[Saved data entries]
Start of Block

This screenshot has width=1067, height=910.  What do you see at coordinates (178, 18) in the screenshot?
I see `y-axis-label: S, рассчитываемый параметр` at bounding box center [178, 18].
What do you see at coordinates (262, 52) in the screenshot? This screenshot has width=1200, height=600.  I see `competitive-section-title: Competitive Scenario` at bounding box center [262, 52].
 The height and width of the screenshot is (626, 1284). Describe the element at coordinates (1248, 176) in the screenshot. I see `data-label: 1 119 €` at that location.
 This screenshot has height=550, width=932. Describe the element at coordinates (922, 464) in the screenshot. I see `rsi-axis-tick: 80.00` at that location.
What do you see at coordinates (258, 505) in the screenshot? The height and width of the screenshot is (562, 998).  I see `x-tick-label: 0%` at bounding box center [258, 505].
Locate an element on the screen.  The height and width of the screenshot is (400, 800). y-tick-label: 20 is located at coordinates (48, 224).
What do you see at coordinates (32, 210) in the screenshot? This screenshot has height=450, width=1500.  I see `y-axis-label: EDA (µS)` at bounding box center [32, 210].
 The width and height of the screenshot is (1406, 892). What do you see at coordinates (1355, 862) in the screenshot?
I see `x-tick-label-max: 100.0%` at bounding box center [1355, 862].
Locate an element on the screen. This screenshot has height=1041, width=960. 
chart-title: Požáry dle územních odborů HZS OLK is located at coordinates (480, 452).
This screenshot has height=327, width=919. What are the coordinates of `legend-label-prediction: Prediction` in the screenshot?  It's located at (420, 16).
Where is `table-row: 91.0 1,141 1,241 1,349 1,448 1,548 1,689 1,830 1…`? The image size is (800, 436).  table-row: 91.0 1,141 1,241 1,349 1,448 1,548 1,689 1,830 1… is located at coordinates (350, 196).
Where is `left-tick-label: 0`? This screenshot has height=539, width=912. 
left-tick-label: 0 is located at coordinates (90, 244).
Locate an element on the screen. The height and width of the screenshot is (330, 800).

End of Block

## What you have to do
Present every line of the rows above as a Markdown table, leaving out blank lines. Use two columns, "Number" for the row number and "Text" for the line.

## Task solution
| Number | Text |
|---|---|
| 1 | This screenshot has width=1067, height=910.  What do you see at coordinates (178, 18) in the screenshot? |
| 2 | I see `y-axis-label: S, рассчитываемый параметр` at bounding box center [178, 18]. |
| 3 | What do you see at coordinates (262, 52) in the screenshot? This screenshot has width=1200, height=600.  I see `competitive-section-title: Competitive Scenario` at bounding box center [262, 52]. |
| 4 |  The height and width of the screenshot is (626, 1284). Describe the element at coordinates (1248, 176) in the screenshot. I see `data-label: 1 119 €` at that location. |
| 5 |  This screenshot has height=550, width=932. Describe the element at coordinates (922, 464) in the screenshot. I see `rsi-axis-tick: 80.00` at that location. |
| 6 | What do you see at coordinates (258, 505) in the screenshot? The height and width of the screenshot is (562, 998).  I see `x-tick-label: 0%` at bounding box center [258, 505]. |
| 7 | Locate an element on the screen.  The height and width of the screenshot is (400, 800). y-tick-label: 20 is located at coordinates (48, 224). |
| 8 | What do you see at coordinates (32, 210) in the screenshot? This screenshot has height=450, width=1500.  I see `y-axis-label: EDA (µS)` at bounding box center [32, 210]. |
| 9 |  The width and height of the screenshot is (1406, 892). What do you see at coordinates (1355, 862) in the screenshot? |
| 10 | I see `x-tick-label-max: 100.0%` at bounding box center [1355, 862]. |
| 11 | Locate an element on the screen. This screenshot has height=1041, width=960.  |
| 12 | chart-title: Požáry dle územních odborů HZS OLK is located at coordinates (480, 452). |
| 13 | This screenshot has height=327, width=919. What are the coordinates of `legend-label-prediction: Prediction` in the screenshot?  It's located at (420, 16). |
| 14 | Where is `table-row: 91.0 1,141 1,241 1,349 1,448 1,548 1,689 1,830 1…`? The image size is (800, 436).  table-row: 91.0 1,141 1,241 1,349 1,448 1,548 1,689 1,830 1… is located at coordinates (350, 196). |
| 15 | Where is `left-tick-label: 0`? This screenshot has height=539, width=912.  |
| 16 | left-tick-label: 0 is located at coordinates (90, 244). |
| 17 | Locate an element on the screen. The height and width of the screenshot is (330, 800). |